A PE-specific blog by James Simms

I pressed the button: PE exam marking now leads the world

Written by James Simms | Sep 28, 2022 2:48:12 PM

Last week, my team and I struck a button 🔴. That button was a technical one but it meant that machine learning (ML) as part of ExamSimulator became the primary vehicle for identifying correct responses in students’ PE exam answers. Until this point, as students wrote prose-based responses to PE exam questions (including extended writing essays), manually written mark schemes were the primary vehicle of comparison and machine learning was used as a back-up. Now, in September 2022, less than two years after the launch of ExamSimulator, machine learning has been switched to become the primary method of ExamSimulator auto-identifying potentially correct responses.

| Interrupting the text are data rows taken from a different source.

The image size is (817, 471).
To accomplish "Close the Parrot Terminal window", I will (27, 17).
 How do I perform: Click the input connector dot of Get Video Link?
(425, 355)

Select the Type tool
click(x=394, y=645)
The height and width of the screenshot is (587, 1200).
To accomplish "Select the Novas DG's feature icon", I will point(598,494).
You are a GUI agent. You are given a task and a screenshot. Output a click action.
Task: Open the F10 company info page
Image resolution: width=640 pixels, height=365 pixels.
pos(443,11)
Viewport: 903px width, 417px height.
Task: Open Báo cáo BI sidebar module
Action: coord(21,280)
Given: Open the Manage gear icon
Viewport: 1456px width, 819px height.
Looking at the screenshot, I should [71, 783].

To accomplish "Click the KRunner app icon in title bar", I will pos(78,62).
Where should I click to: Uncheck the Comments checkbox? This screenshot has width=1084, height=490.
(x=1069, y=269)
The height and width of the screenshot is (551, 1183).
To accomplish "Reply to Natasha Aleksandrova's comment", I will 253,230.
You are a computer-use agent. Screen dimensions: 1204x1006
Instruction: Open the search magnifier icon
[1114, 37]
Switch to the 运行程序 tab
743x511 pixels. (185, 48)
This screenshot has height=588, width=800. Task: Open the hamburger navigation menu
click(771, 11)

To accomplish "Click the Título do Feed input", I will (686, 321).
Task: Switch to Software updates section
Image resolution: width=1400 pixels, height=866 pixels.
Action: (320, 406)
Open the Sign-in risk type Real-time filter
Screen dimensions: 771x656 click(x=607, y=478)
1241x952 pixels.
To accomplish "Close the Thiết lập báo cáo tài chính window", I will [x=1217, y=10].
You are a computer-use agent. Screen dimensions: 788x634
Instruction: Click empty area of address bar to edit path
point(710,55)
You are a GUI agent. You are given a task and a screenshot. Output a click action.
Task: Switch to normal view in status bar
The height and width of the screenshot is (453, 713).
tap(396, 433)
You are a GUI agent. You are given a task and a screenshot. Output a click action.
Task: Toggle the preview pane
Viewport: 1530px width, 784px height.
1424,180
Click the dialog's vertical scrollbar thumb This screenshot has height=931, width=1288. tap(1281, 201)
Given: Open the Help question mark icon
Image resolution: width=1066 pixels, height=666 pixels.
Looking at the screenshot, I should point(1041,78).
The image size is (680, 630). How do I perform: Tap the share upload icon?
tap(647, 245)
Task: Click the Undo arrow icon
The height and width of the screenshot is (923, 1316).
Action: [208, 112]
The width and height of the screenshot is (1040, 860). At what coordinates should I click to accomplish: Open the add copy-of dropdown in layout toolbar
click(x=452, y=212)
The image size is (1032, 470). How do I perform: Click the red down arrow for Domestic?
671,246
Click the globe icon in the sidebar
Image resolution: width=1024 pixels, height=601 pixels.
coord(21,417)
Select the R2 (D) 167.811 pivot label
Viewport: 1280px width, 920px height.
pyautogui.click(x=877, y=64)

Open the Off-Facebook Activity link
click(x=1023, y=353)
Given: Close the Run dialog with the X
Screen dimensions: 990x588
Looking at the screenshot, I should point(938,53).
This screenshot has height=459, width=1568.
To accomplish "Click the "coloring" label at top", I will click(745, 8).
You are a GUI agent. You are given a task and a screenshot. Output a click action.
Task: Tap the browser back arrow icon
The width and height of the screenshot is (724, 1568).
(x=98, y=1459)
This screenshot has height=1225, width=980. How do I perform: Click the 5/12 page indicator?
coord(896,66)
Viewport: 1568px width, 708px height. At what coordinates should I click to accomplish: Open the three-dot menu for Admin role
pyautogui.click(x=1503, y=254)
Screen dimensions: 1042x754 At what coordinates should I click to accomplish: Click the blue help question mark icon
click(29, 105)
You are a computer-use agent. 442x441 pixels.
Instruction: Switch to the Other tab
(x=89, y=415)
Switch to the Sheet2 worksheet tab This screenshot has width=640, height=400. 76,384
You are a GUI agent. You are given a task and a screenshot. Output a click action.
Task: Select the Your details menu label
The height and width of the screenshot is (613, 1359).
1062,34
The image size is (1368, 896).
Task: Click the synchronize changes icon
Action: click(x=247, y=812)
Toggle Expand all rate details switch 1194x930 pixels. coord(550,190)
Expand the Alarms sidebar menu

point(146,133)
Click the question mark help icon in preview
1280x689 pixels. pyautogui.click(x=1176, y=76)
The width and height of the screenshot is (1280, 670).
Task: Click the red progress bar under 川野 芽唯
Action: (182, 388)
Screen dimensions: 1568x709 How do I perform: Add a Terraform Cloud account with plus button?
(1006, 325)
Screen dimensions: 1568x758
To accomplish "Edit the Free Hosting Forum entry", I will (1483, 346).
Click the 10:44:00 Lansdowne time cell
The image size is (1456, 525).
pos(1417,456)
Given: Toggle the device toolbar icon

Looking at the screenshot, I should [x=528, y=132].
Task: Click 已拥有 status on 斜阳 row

In other words, academic PE teachers now have the world’s first-ever software capable of interpreting students’ writing in all of its varieties and identifying a huge and increasing range of potentially correct responses.

Take a look at the example below. I have sampled 6 different phrases that have been entered into the ML bank for the same question. The question is "Define stroke volume." and is taken from AQA GCSE PE 9-1. In total, this question has over 30 ML entries and you can see 6 of these below. I want to remind you that the phrases that are entered do not need to be matched exactly by a student in the future nor is a mark automatically awarded. A teacher may still mark the phrase as incorrect (perhaps, too vague or not enough) during their marking. Spelling variations which are still phonetically equivalent are accepted and highlighted for the teacher to make a decision. Different words orders are accepted etc... In other words, ML phrases contain over 30 entries which a student needs to get close to in order for their answer to be highlighted. 

  1. The student response is highlighted and ratified by the teacher.
  2. The score is the number of times that students have written a matching phrase which ML phrases has highlighted for a teacher and the teacher has marked it correct.
  3. The phrase is agreed by the system and released into the wild.
  4. The phrase is blocked - it will no longer be highlighted or fed through into the machine learning bank.

Once again, I want to mention that you are viewing a sample of six phrases from a range of tens of phrases for one single question. In other words, our Machine Learning is highly likely to automatically identify the vast majority of potentially correct answers that a student writes. 

 What is the context?

In January 2021, ExamSimulator was launched by The EverLearner Ltd and features thousands of exam questions, mark schemes and marking guidance across GCSE, A Level, BTEC, Cambridge National and Cambridge Technical PE and Sport courses. One feature of ExamSimulator is a teacher marking and review environment. It is a smart system where teachers can allocate marks and feed back to students on the quality of their responses, which they typically make online (although offline exams are also a feature) . The system also features auto-identification software that highlights potentially correct content for the teacher to make a decision about.

The software is now active in over 750 PE departments and the data flowing through the system is large.

But there is also a human element. Every time a teacher marks a new, unique response from a student as correct, ExamSimulator learns from this new input. We call this Machine Learning (ML). Within this process is a real life, human being PE teacher called James (me) who is reading every new ML rule (although we are moving soon to a more automated algorithm to save James working all hours). These new rules are completely anonymous and I do not know which teacher is marking what student’s work or from which school. This provides me with a unique and objective perspective on how tens of thousands of PE students are answering questions and how thousands of PE teachers are marking their students’ writing. After 20 months of activity, we have over 75,000 pieces of evidence which form the basis of what follows.

 What have we found? 

Thing to Celebrate

ExamSimulator + Teachers = Accurate identification of correct responses

Good news: with support from PE teachers, ExamSimulator is accurately identifying correct responses that their students write. The accuracy of awarding marks for correct responses is excellent. This should not be undervalued, as students would very quickly become disillusioned if their good answers were not deemed worthy.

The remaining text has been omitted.